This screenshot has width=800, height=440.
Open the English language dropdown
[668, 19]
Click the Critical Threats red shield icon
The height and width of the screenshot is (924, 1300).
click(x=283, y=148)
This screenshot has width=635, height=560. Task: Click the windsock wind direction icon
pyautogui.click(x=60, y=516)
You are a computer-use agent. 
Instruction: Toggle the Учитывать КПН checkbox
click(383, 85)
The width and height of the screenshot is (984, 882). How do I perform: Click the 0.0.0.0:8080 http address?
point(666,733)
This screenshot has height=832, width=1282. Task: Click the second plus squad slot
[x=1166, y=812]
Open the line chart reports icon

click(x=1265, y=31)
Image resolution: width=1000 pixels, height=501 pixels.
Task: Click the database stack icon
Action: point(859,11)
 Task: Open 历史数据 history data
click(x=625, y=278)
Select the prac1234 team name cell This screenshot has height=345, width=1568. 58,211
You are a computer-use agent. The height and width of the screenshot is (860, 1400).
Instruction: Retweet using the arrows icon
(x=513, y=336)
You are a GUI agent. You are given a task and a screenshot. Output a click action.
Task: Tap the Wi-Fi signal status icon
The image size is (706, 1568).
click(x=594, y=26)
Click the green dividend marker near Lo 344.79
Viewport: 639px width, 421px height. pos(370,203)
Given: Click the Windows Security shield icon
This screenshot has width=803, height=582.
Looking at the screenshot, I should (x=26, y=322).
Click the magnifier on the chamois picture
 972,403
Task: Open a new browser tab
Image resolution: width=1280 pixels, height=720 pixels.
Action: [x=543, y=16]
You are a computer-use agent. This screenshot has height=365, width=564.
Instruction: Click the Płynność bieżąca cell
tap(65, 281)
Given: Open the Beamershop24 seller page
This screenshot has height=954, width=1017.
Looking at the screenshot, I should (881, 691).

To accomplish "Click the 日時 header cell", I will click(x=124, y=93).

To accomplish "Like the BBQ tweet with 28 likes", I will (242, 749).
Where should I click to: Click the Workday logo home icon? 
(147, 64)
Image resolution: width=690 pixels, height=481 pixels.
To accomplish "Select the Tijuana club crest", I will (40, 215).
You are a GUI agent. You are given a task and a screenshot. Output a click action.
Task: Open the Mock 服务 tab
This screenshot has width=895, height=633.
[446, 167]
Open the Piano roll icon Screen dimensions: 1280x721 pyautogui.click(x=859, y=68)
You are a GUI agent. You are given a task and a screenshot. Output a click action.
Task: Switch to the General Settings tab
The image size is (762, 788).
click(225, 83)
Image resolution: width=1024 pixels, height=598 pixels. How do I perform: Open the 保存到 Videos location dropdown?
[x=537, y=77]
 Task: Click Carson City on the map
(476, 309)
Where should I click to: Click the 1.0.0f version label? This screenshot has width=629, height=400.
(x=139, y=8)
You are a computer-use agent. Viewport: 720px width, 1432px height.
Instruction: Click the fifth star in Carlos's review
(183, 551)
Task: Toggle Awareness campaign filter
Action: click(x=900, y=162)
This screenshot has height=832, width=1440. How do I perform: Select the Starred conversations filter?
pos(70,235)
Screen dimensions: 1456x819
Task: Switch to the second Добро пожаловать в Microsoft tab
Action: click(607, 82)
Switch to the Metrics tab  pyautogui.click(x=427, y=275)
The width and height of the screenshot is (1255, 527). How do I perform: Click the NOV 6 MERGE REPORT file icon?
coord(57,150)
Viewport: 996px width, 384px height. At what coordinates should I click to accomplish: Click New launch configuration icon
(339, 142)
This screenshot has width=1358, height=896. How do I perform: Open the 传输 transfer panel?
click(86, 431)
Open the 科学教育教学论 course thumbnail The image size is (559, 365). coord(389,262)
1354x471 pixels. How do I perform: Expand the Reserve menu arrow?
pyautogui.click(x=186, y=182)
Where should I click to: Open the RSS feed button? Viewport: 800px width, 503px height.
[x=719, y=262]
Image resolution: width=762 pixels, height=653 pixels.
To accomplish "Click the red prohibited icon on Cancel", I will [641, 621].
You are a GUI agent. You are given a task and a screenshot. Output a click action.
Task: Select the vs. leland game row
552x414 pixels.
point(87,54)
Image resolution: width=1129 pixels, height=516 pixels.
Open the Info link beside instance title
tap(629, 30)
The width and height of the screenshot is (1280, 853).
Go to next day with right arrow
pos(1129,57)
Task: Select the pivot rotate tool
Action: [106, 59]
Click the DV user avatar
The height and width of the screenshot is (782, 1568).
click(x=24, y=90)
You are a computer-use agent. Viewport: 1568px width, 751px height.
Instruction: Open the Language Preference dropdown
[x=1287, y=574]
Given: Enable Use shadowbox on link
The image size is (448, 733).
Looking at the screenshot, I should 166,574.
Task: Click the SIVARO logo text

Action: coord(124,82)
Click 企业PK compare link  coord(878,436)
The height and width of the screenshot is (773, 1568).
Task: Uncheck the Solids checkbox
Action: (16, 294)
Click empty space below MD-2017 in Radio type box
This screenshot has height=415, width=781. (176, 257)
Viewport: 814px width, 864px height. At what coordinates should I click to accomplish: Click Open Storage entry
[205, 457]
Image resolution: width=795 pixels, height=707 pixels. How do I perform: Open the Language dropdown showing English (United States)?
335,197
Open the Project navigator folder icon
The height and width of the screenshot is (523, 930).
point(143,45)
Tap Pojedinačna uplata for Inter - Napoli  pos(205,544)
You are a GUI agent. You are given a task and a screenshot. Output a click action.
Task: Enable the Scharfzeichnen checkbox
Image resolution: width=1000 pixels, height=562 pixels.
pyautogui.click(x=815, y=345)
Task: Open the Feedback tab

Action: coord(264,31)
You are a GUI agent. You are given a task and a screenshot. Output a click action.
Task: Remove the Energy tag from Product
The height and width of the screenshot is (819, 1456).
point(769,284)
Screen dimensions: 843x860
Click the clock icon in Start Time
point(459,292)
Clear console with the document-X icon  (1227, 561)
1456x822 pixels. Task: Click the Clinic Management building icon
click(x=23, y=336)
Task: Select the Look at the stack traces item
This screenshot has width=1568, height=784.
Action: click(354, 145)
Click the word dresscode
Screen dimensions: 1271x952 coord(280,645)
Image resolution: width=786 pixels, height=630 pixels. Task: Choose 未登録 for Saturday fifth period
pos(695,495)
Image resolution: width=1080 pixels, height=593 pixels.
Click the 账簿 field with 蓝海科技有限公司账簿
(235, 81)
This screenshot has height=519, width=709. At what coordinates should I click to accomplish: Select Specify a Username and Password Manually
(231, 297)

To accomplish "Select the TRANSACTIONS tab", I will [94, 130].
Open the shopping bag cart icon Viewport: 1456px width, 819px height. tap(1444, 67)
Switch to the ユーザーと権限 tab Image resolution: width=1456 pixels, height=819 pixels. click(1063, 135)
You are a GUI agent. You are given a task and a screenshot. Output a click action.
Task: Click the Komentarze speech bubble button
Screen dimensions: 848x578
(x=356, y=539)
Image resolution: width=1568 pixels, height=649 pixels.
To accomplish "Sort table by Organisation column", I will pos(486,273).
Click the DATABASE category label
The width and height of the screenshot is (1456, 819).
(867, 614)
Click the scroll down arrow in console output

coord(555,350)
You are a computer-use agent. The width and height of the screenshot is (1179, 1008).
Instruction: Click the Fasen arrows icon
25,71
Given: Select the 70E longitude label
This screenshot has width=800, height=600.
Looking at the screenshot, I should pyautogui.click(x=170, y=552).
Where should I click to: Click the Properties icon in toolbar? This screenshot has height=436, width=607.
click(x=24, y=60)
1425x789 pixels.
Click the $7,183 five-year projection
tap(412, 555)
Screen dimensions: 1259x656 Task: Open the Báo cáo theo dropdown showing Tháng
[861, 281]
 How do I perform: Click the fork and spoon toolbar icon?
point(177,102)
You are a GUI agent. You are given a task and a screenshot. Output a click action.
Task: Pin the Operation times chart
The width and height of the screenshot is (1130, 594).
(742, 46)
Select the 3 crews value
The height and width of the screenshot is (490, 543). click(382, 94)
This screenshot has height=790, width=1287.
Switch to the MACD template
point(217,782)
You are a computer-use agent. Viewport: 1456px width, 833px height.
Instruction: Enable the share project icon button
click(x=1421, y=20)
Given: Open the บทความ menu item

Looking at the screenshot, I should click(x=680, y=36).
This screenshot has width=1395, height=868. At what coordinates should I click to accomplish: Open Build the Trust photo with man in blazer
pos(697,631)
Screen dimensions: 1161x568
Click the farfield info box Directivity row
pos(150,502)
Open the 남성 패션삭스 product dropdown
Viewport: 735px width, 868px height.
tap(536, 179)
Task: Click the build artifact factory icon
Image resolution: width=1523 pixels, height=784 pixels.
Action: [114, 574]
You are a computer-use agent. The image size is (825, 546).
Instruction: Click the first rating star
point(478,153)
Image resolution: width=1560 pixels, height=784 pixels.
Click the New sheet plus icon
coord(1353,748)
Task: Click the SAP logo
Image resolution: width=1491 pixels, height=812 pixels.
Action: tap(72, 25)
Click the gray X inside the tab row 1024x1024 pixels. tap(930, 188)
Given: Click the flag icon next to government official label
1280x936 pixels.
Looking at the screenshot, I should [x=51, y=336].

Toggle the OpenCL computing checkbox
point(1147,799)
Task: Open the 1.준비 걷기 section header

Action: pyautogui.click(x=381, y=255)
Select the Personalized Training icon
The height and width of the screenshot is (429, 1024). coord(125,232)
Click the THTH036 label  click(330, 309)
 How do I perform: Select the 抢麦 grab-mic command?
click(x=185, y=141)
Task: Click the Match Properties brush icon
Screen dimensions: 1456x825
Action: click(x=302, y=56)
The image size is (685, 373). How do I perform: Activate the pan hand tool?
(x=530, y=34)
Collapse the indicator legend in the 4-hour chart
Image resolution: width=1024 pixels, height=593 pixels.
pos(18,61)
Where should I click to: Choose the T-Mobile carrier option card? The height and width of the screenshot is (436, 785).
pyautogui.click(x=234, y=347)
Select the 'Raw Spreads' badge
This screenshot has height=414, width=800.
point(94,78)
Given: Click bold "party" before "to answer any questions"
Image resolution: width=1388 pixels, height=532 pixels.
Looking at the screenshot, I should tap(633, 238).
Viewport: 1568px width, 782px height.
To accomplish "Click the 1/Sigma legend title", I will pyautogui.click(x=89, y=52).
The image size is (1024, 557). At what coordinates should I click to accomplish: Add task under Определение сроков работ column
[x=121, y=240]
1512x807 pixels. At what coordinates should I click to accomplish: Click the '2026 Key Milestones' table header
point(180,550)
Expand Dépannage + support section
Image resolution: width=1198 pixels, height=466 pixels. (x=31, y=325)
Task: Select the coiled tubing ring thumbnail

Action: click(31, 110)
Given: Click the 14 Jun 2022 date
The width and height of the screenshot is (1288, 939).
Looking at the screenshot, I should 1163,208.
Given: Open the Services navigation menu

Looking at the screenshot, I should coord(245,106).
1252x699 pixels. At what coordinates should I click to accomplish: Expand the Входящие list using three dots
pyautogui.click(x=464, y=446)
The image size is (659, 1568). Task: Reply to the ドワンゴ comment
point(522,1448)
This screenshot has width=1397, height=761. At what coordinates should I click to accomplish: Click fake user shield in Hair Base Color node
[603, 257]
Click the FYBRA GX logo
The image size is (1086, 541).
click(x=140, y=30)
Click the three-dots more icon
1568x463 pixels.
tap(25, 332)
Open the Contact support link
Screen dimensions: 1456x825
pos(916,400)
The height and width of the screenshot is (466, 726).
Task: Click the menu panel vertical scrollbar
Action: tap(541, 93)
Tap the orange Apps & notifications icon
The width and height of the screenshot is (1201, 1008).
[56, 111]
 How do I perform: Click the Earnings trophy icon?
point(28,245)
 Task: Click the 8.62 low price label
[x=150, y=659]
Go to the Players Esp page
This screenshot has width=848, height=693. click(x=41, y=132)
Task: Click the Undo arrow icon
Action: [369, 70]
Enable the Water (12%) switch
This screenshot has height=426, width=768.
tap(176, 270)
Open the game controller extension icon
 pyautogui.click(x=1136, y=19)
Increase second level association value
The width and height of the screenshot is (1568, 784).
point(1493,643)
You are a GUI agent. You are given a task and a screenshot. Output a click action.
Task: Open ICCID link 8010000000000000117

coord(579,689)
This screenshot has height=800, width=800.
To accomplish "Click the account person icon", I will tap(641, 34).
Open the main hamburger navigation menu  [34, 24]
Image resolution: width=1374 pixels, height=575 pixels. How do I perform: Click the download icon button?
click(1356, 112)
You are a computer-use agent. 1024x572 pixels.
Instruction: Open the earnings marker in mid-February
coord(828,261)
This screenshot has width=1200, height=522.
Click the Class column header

§ **TO DO**:
Starting at the first line and ending at the line that contains "will click(x=124, y=93).", reproduce the lines with "windsock" switched to "weather vane" and everything else left unchanged.

§ **RESULT BELOW**:
This screenshot has width=800, height=440.
Open the English language dropdown
[668, 19]
Click the Critical Threats red shield icon
The height and width of the screenshot is (924, 1300).
click(x=283, y=148)
This screenshot has width=635, height=560. Task: Click the weather vane wind direction icon
pyautogui.click(x=60, y=516)
You are a computer-use agent. 
Instruction: Toggle the Учитывать КПН checkbox
click(383, 85)
The width and height of the screenshot is (984, 882). How do I perform: Click the 0.0.0.0:8080 http address?
point(666,733)
This screenshot has height=832, width=1282. Task: Click the second plus squad slot
[x=1166, y=812]
Open the line chart reports icon

click(x=1265, y=31)
Image resolution: width=1000 pixels, height=501 pixels.
Task: Click the database stack icon
Action: point(859,11)
 Task: Open 历史数据 history data
click(x=625, y=278)
Select the prac1234 team name cell This screenshot has height=345, width=1568. 58,211
You are a computer-use agent. The height and width of the screenshot is (860, 1400).
Instruction: Retweet using the arrows icon
(x=513, y=336)
You are a GUI agent. You are given a task and a screenshot. Output a click action.
Task: Tap the Wi-Fi signal status icon
The image size is (706, 1568).
click(x=594, y=26)
Click the green dividend marker near Lo 344.79
Viewport: 639px width, 421px height. pos(370,203)
Given: Click the Windows Security shield icon
This screenshot has width=803, height=582.
Looking at the screenshot, I should (x=26, y=322).
Click the magnifier on the chamois picture
 972,403
Task: Open a new browser tab
Image resolution: width=1280 pixels, height=720 pixels.
Action: [x=543, y=16]
You are a computer-use agent. This screenshot has height=365, width=564.
Instruction: Click the Płynność bieżąca cell
tap(65, 281)
Given: Open the Beamershop24 seller page
This screenshot has height=954, width=1017.
Looking at the screenshot, I should (881, 691).

To accomplish "Click the 日時 header cell", I will click(x=124, y=93).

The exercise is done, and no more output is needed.